Cities and Memory — The Sound Map of the World Where Every Location Has Two Recordings: the Real Place and an Artist’s Reimagining of It

I was today days old when I found a sound map of the world where every location has both a field recording AND an artist remix of it — 8,000+ sounds across 140+ countries, free, no login. Spin the globe, click a pin, listen.

The Cities and Memory global sound map at citiesandmemory.com/sound-map/, showing a dark world map covered in orange pins across Europe, North Africa, the Middle East, and beyond. Each pin marks a location with two sounds: a field recording and an artist remix.

The Cities and Memory global sound map at citiesandmemory.com/sound-map/ — orange pins marking locations across 140+ countries. Every pin contains two sounds. Screenshot June 24, 2026.

Go to citiesandmemory.com/sound-map/. The page loads a globe. Orange pins everywhere — clustered over Europe, scattered across the Americas, reaching into Southeast Asia and sub-Saharan Africa. Click any pin. You get two audio players side by side. The left one is the field recording: exactly what a microphone captured at that place and time. The right one is the reimagined composition: what a sound artist did with that raw material, turning it into something new.

That dual-recording structure is the whole idea, and it’s a genuinely unusual one. Most sound archives stop at documentation. Cities and Memory treats the raw field recording as source material, then invites artists to compose something in response. The result is two layers you can flip between — the world as it is, and the world as artists hear it.

The scale is real. The project has amassed more than 8,000 sounds from 140+ countries and territories, contributed by more than 2,500 sound artists. It was founded in 2015 by Stuart Fowkes in Oxford, UK — started as a personal project, grew into one of the largest field-recording archives on the internet. The Académie Charles Cros, France’s premier phonographic awards body, has given it both a Grand Prix and a Coup de Coeur.
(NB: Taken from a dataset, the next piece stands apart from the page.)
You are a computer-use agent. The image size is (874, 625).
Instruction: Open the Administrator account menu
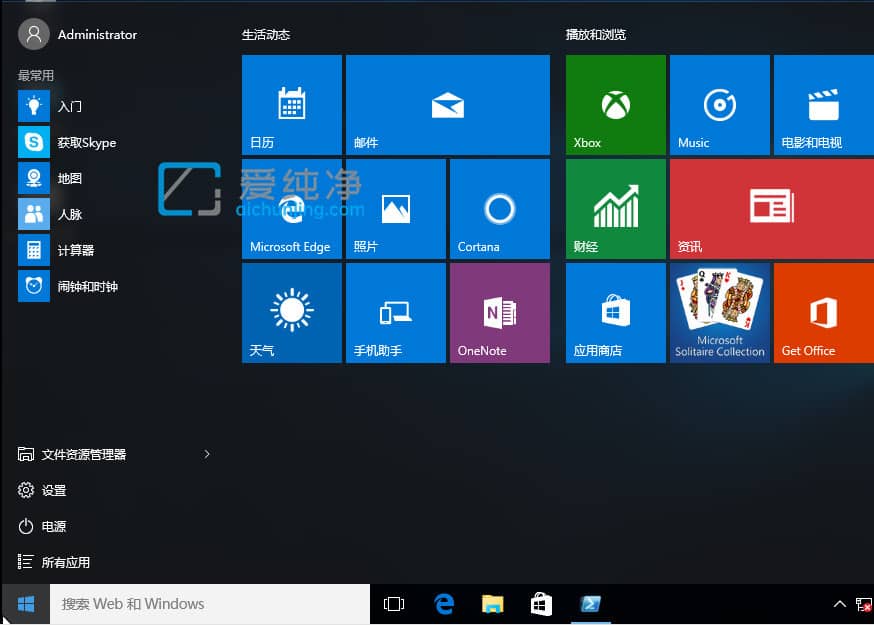(x=77, y=33)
It’s been covered by The Guardian, BBC World Service, Bloomberg, and The Atlantic.

The thematic collections make it stranger and more interesting. Beyond the open world map, Cities and Memory runs structured projects every few months, each with a specific subject and an open call to contributing artists. What’s currently listed on the site: #StayHomeSounds captured how the sound of cities changed during the COVID-19 pandemic — empty squares, birdsong where there was traffic, the particular silence of lockdown. Protest & Politics collected recordings from demonstrations and political events across the last decade. Polar Sounds partnered with the Helmholtz Institute for Functional Marine Biodiversity to record Ross seals, crabeater seals, minke whales, and narwhals using underwater microphones, then handed those recordings to 150 artists. Obsolete Sounds preserved sounds that no longer exist in their original context — the click of a rotary phone, the squeal of a dial-up modem, the specific sound of a cassette rewinding. Each project is on the map as a filterable layer.
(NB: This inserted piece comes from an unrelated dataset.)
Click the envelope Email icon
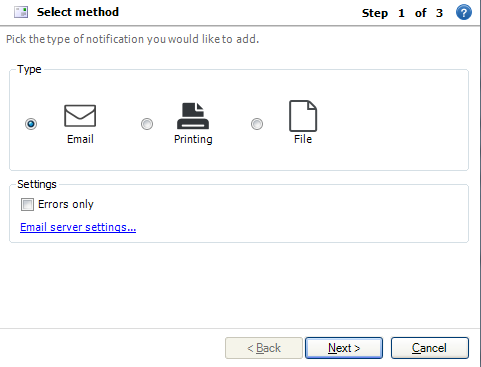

One click path. Pin near Kyoto, Japan: the field recording is temple bells at a Buddhist shrine, struck at intervals with that particular echo that concrete and stone make. The artist remix takes those bell tones, layers them into a drone, slows the decay, adds what sounds like field recordings of rain from somewhere else entirely. The documentation version and the composition version are recognizably from the same source material, but they are completely different listening experiences. That gap — between document and interpretation — is what the whole project is exploring.

This is the third post in what’s accidentally become a “spin a globe, hear the world” trilogy here. Radio Garden (#017) lets you click anywhere on a globe and hear live local broadcast radio from that city — curated stations, somebody chose to put them in the directory. WebSDR (#073) gives you access to real radio receivers so you can tune the raw spectrum, not curated stations. Cities and Memory is a third thing entirely: not live, not broadcast, not radio at all. Recorded. Curated by location and theme. The archive version of a globe you can listen to.

The honest framing is the same one that runs through Flightradar24 (#021) and WiGLE (#033): this is volunteer infrastructure. The field recordings come from contributors worldwide — anyone can submit. The reimagined compositions come from an open artist community. Stuart Fowkes has been building this since 2015 on cultural-heritage grants and community submissions, not venture capital. The project page notes the Spring Project and Autumn Project open calls, twice a year, where artists get access to the full database of field recordings to work with.

It’s free, no login, open in any browser. citiesandmemory.com/sound-map/. Find a pin somewhere you’ve been. Then find a pin somewhere you haven’t.